#### [WHAT YOU SHOULD DO]
Update the records below so that "column header" becomes "column heading", leaving every other word as it stands.

#### [DATASET ROWS]
-- start --

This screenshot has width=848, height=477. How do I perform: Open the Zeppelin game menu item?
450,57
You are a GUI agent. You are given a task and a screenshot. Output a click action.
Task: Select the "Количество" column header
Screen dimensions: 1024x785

-- end --

#### [RESPONSE]
This screenshot has width=848, height=477. How do I perform: Open the Zeppelin game menu item?
450,57
You are a GUI agent. You are given a task and a screenshot. Output a click action.
Task: Select the "Количество" column heading
Screen dimensions: 1024x785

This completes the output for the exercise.